Lay out every line of the listing below as a Markdown table with the columns "Number" and "Entry", skipping blank lines.
☆ ☆ ☆
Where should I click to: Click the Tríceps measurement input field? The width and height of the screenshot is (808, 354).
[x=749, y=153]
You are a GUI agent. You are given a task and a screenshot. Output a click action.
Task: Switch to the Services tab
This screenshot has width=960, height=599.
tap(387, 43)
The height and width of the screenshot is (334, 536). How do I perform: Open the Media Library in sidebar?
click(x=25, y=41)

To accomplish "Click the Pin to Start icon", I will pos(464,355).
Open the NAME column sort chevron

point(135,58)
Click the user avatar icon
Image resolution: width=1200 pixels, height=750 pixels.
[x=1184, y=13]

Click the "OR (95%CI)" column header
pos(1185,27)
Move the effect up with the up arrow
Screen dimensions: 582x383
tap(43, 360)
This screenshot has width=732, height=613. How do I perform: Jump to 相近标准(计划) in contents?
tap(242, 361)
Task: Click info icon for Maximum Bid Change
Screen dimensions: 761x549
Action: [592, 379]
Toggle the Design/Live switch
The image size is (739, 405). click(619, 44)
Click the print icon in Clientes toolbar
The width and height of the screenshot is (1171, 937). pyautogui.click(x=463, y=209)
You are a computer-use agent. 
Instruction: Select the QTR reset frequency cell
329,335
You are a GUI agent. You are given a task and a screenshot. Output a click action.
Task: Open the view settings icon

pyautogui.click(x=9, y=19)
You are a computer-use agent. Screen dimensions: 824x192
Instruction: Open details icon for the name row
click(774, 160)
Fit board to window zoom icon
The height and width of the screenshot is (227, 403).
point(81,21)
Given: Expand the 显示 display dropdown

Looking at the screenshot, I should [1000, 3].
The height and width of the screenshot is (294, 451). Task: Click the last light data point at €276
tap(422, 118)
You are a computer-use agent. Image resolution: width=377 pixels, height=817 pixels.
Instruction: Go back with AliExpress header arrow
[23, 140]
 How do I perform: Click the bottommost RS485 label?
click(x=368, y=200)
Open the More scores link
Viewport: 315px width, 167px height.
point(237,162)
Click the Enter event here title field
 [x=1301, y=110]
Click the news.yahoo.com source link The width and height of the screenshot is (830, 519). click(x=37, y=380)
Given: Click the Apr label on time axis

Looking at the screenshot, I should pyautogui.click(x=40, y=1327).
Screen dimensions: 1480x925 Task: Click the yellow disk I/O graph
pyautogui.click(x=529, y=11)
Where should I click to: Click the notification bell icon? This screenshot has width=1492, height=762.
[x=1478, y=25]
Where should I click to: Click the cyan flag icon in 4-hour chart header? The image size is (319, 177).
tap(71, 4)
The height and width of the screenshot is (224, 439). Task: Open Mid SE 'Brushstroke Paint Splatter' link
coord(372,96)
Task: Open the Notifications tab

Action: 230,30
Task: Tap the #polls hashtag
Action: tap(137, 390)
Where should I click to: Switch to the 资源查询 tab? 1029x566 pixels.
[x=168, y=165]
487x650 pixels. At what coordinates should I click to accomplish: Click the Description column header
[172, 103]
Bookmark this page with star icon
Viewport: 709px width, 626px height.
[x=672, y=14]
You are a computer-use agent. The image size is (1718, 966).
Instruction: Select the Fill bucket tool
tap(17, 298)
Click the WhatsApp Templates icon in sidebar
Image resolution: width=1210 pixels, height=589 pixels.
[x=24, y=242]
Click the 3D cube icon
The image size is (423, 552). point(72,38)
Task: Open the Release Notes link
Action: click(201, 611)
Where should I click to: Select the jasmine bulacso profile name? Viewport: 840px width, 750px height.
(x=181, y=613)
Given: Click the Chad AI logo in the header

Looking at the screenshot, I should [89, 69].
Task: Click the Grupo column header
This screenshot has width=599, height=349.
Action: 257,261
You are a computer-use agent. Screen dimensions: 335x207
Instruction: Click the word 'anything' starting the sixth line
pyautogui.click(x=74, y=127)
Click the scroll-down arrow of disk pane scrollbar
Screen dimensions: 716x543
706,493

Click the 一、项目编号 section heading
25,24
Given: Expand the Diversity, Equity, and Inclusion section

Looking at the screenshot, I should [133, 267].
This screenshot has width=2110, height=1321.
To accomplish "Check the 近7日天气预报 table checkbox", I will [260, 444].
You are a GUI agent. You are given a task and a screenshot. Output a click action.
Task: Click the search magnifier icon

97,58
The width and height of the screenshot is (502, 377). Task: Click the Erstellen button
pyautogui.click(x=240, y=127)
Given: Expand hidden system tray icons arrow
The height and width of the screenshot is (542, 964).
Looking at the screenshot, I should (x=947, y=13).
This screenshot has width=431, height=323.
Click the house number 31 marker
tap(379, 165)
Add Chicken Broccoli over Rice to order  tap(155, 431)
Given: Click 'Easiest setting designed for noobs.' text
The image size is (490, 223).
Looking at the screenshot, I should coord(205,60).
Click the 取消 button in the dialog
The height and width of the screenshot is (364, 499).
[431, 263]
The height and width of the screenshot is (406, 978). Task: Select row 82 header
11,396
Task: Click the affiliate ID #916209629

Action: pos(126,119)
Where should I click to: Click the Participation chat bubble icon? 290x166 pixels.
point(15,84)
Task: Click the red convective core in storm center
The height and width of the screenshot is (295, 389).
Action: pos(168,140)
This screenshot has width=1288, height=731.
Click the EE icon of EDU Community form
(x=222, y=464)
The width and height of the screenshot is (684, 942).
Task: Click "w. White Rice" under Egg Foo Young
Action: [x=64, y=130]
☆ ☆ ☆
§ **The completed task**:
| Number | Entry |
|---|---|
| 1 | Where should I click to: Click the Tríceps measurement input field? The width and height of the screenshot is (808, 354). |
| 2 | [x=749, y=153] |
| 3 | You are a GUI agent. You are given a task and a screenshot. Output a click action. |
| 4 | Task: Switch to the Services tab |
| 5 | This screenshot has width=960, height=599. |
| 6 | tap(387, 43) |
| 7 | The height and width of the screenshot is (334, 536). How do I perform: Open the Media Library in sidebar? |
| 8 | click(x=25, y=41) |
| 9 | To accomplish "Click the Pin to Start icon", I will pos(464,355). |
| 10 | Open the NAME column sort chevron |
| 11 | point(135,58) |
| 12 | Click the user avatar icon |
| 13 | Image resolution: width=1200 pixels, height=750 pixels. |
| 14 | [x=1184, y=13] |
| 15 | Click the "OR (95%CI)" column header |
| 16 | pos(1185,27) |
| 17 | Move the effect up with the up arrow |
| 18 | Screen dimensions: 582x383 |
| 19 | tap(43, 360) |
| 20 | This screenshot has width=732, height=613. How do I perform: Jump to 相近标准(计划) in contents? |
| 21 | tap(242, 361) |
| 22 | Task: Click info icon for Maximum Bid Change |
| 23 | Screen dimensions: 761x549 |
| 24 | Action: [592, 379] |
| 25 | Toggle the Design/Live switch |
| 26 | The image size is (739, 405). click(619, 44) |
| 27 | Click the print icon in Clientes toolbar |
| 28 | The width and height of the screenshot is (1171, 937). pyautogui.click(x=463, y=209) |
| 29 | You are a computer-use agent.  |
| 30 | Instruction: Select the QTR reset frequency cell |
| 31 | 329,335 |
| 32 | You are a GUI agent. You are given a task and a screenshot. Output a click action. |
| 33 | Task: Open the view settings icon |
| 34 | pyautogui.click(x=9, y=19) |
| 35 | You are a computer-use agent. Screen dimensions: 824x192 |
| 36 | Instruction: Open details icon for the name row |
| 37 | click(774, 160) |
| 38 | Fit board to window zoom icon |
| 39 | The height and width of the screenshot is (227, 403). |
| 40 | point(81,21) |
| 41 | Given: Expand the 显示 display dropdown |
| 42 | Looking at the screenshot, I should [1000, 3]. |
| 43 | The height and width of the screenshot is (294, 451). Task: Click the last light data point at €276 |
| 44 | tap(422, 118) |
| 45 | You are a computer-use agent. Image resolution: width=377 pixels, height=817 pixels. |
| 46 | Instruction: Go back with AliExpress header arrow |
| 47 | [23, 140] |
| 48 |  How do I perform: Click the bottommost RS485 label? |
| 49 | click(x=368, y=200) |
| 50 | Open the More scores link |
| 51 | Viewport: 315px width, 167px height. |
| 52 | point(237,162) |
| 53 | Click the Enter event here title field |
| 54 |  [x=1301, y=110] |
| 55 | Click the news.yahoo.com source link The width and height of the screenshot is (830, 519). click(x=37, y=380) |
| 56 | Given: Click the Apr label on time axis |
| 57 | Looking at the screenshot, I should pyautogui.click(x=40, y=1327). |
| 58 | Screen dimensions: 1480x925 Task: Click the yellow disk I/O graph |
| 59 | pyautogui.click(x=529, y=11) |
| 60 | Where should I click to: Click the notification bell icon? This screenshot has width=1492, height=762. |
| 61 | [x=1478, y=25] |
| 62 | Where should I click to: Click the cyan flag icon in 4-hour chart header? The image size is (319, 177). |
| 63 | tap(71, 4) |
| 64 | The height and width of the screenshot is (224, 439). Task: Open Mid SE 'Brushstroke Paint Splatter' link |
| 65 | coord(372,96) |
| 66 | Task: Open the Notifications tab |
| 67 | Action: 230,30 |
| 68 | Task: Tap the #polls hashtag |
| 69 | Action: tap(137, 390) |
| 70 | Where should I click to: Switch to the 资源查询 tab? 1029x566 pixels. |
| 71 | [x=168, y=165] |
| 72 | 487x650 pixels. At what coordinates should I click to accomplish: Click the Description column header |
| 73 | [172, 103] |
| 74 | Bookmark this page with star icon |
| 75 | Viewport: 709px width, 626px height. |
| 76 | [x=672, y=14] |
| 77 | You are a computer-use agent. The image size is (1718, 966). |
| 78 | Instruction: Select the Fill bucket tool |
| 79 | tap(17, 298) |
| 80 | Click the WhatsApp Templates icon in sidebar |
| 81 | Image resolution: width=1210 pixels, height=589 pixels. |
| 82 | [x=24, y=242] |
| 83 | Click the 3D cube icon |
| 84 | The image size is (423, 552). point(72,38) |
| 85 | Task: Open the Release Notes link |
| 86 | Action: click(201, 611) |
| 87 | Where should I click to: Select the jasmine bulacso profile name? Viewport: 840px width, 750px height. |
| 88 | (x=181, y=613) |
| 89 | Given: Click the Chad AI logo in the header |
| 90 | Looking at the screenshot, I should [89, 69]. |
| 91 | Task: Click the Grupo column header |
| 92 | This screenshot has width=599, height=349. |
| 93 | Action: 257,261 |
| 94 | You are a computer-use agent. Screen dimensions: 335x207 |
| 95 | Instruction: Click the word 'anything' starting the sixth line |
| 96 | pyautogui.click(x=74, y=127) |
| 97 | Click the scroll-down arrow of disk pane scrollbar |
| 98 | Screen dimensions: 716x543 |
| 99 | 706,493 |
| 100 | Click the 一、项目编号 section heading |
| 101 | 25,24 |
| 102 | Given: Expand the Diversity, Equity, and Inclusion section |
| 103 | Looking at the screenshot, I should [133, 267]. |
| 104 | This screenshot has width=2110, height=1321. |
| 105 | To accomplish "Check the 近7日天气预报 table checkbox", I will [260, 444]. |
| 106 | You are a GUI agent. You are given a task and a screenshot. Output a click action. |
| 107 | Task: Click the search magnifier icon |
| 108 | 97,58 |
| 109 | The width and height of the screenshot is (502, 377). Task: Click the Erstellen button |
| 110 | pyautogui.click(x=240, y=127) |
| 111 | Given: Expand hidden system tray icons arrow |
| 112 | The height and width of the screenshot is (542, 964). |
| 113 | Looking at the screenshot, I should (x=947, y=13). |
| 114 | This screenshot has width=431, height=323. |
| 115 | Click the house number 31 marker |
| 116 | tap(379, 165) |
| 117 | Add Chicken Broccoli over Rice to order  tap(155, 431) |
| 118 | Given: Click 'Easiest setting designed for noobs.' text |
| 119 | The image size is (490, 223). |
| 120 | Looking at the screenshot, I should coord(205,60). |
| 121 | Click the 取消 button in the dialog |
| 122 | The height and width of the screenshot is (364, 499). |
| 123 | [431, 263] |
| 124 | The height and width of the screenshot is (406, 978). Task: Select row 82 header |
| 125 | 11,396 |
| 126 | Task: Click the affiliate ID #916209629 |
| 127 | Action: pos(126,119) |
| 128 | Where should I click to: Click the Participation chat bubble icon? 290x166 pixels. |
| 129 | point(15,84) |
| 130 | Task: Click the red convective core in storm center |
| 131 | The height and width of the screenshot is (295, 389). |
| 132 | Action: pos(168,140) |
| 133 | This screenshot has width=1288, height=731. |
| 134 | Click the EE icon of EDU Community form |
| 135 | (x=222, y=464) |
| 136 | The width and height of the screenshot is (684, 942). |
| 137 | Task: Click "w. White Rice" under Egg Foo Young |
| 138 | Action: [x=64, y=130] |